▶ _EXERCISE DATA_:
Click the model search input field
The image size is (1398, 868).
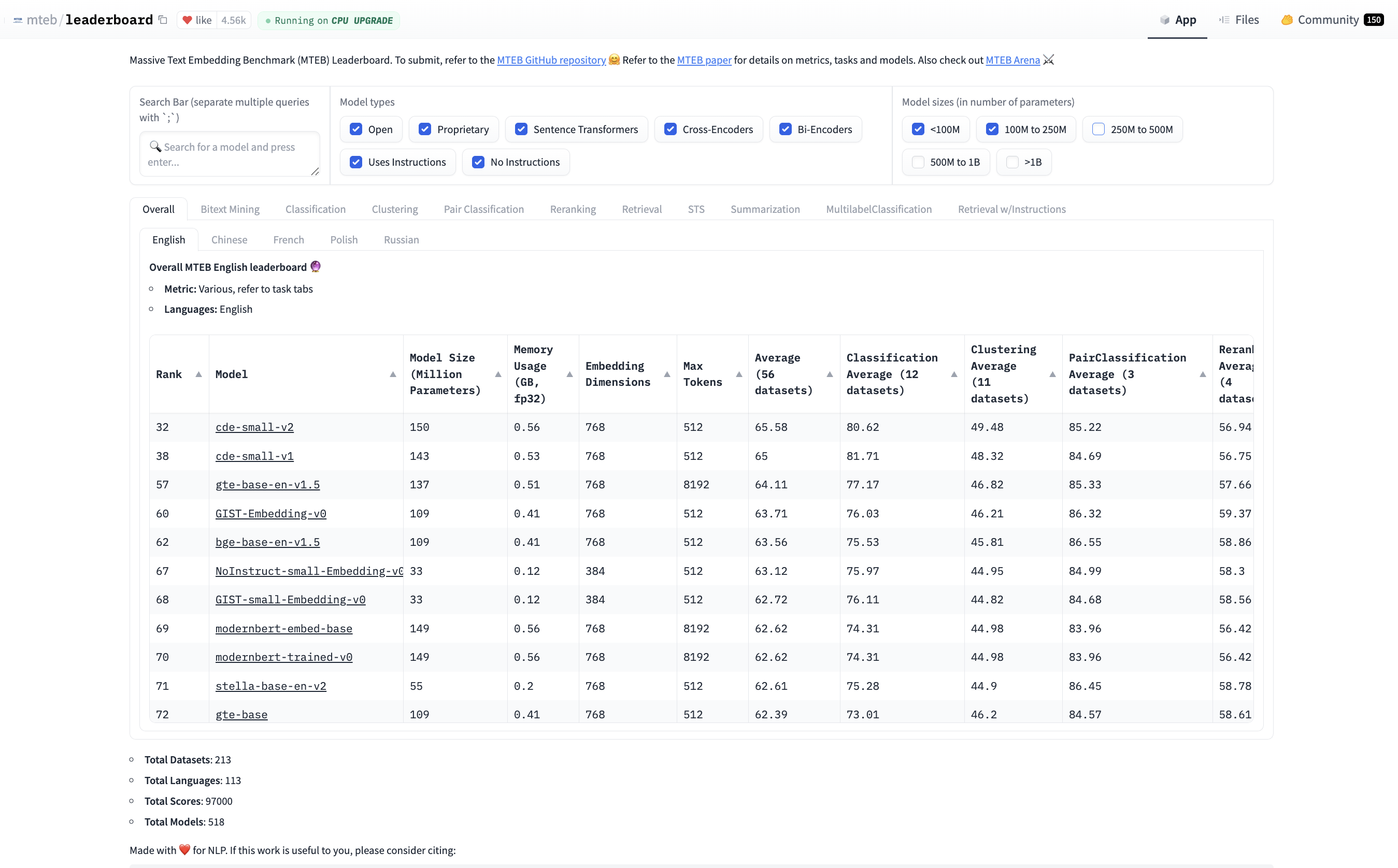[x=230, y=154]
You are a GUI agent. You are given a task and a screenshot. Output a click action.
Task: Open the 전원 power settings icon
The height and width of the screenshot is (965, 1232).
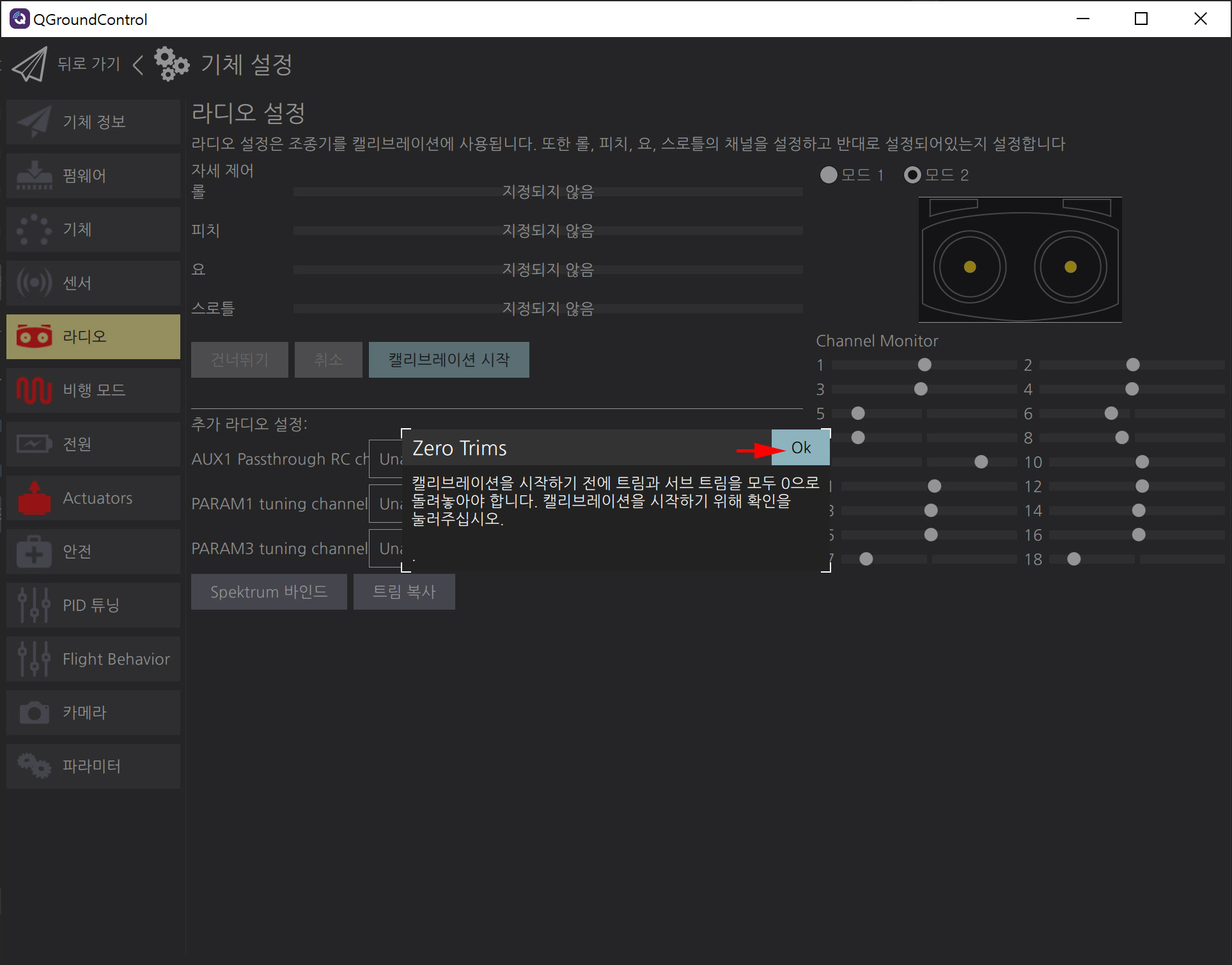click(34, 444)
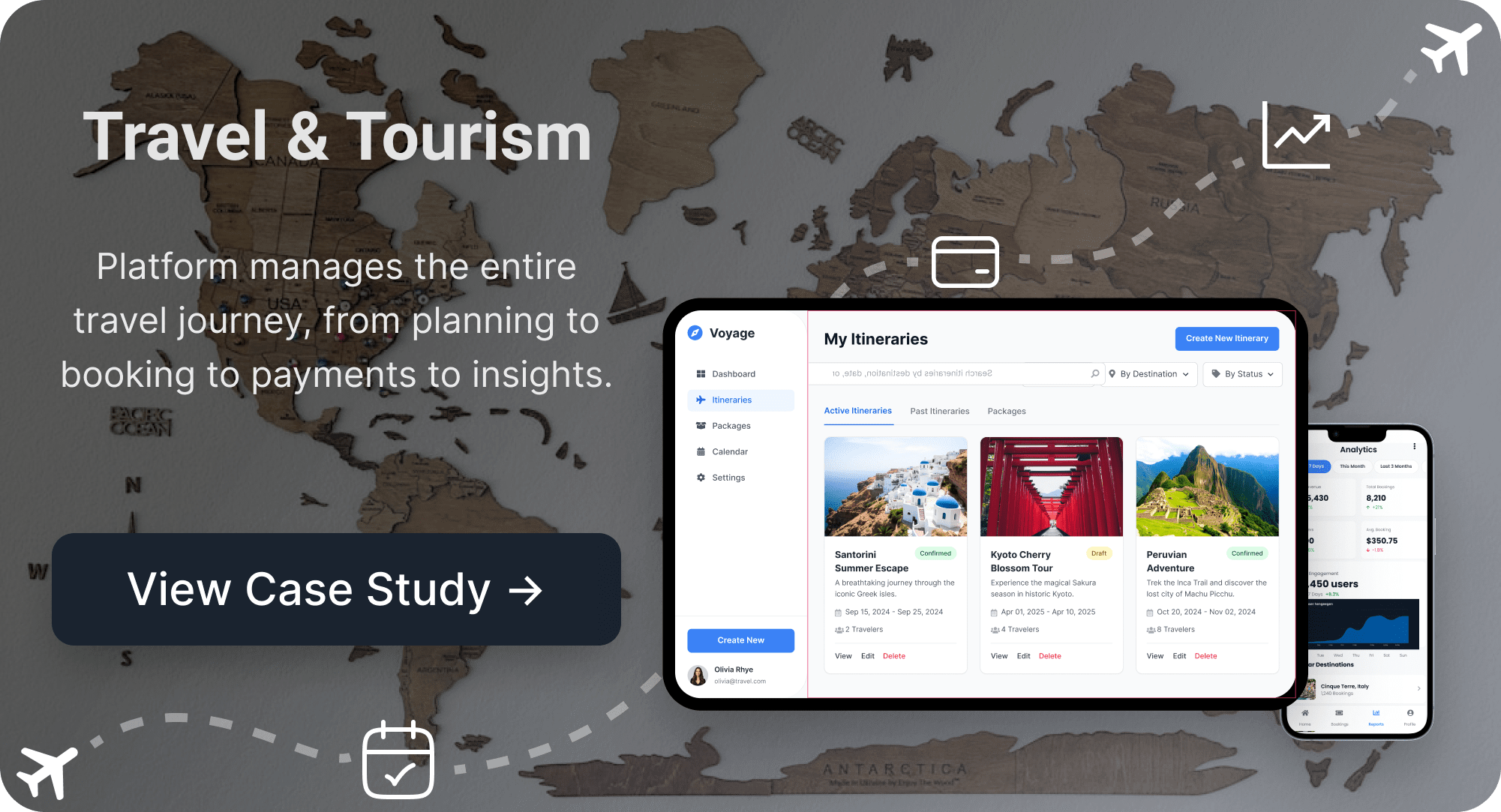
Task: Click the search magnifier icon
Action: pyautogui.click(x=1095, y=373)
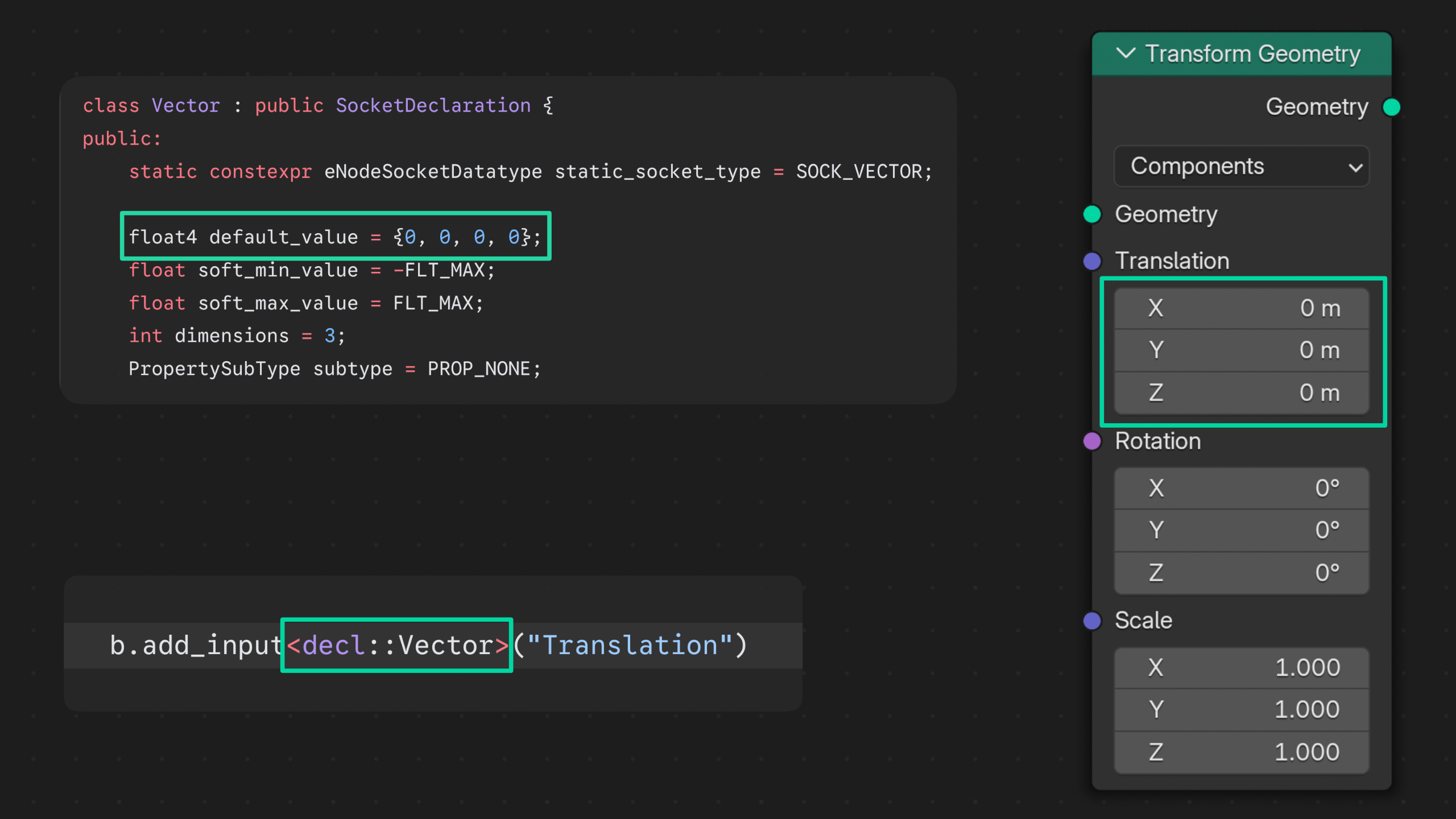Viewport: 1456px width, 819px height.
Task: Click the Rotation Y value field
Action: [1241, 530]
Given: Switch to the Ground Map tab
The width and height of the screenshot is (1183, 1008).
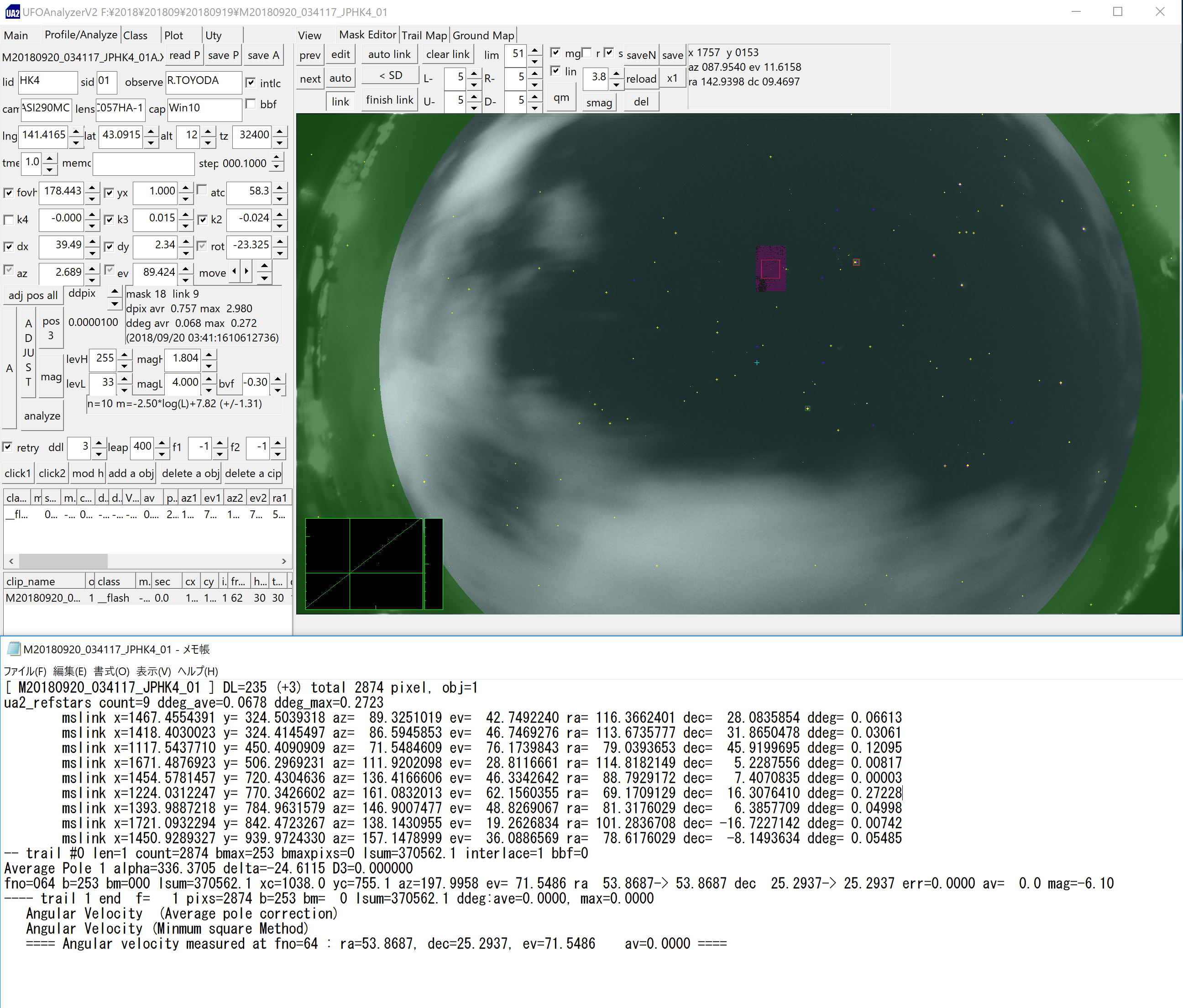Looking at the screenshot, I should [483, 36].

▶ _WORK ITEM_:
Look above for the line with "Task: Open the 전원 power settings icon" and the line with "Given: Switch to the Ground Map tab". Output those two and everything between them exactly, pictures excluded.

▶ _FINISHED EXERCISE_:
Task: Open the 전원 power settings icon
The height and width of the screenshot is (965, 1232).
click(34, 444)
Task: Click the search magnifier icon
Action: pyautogui.click(x=1095, y=373)
Viewport: 1456px width, 819px height.
Task: Click the Rotation Y value field
Action: [1241, 530]
Given: Switch to the Ground Map tab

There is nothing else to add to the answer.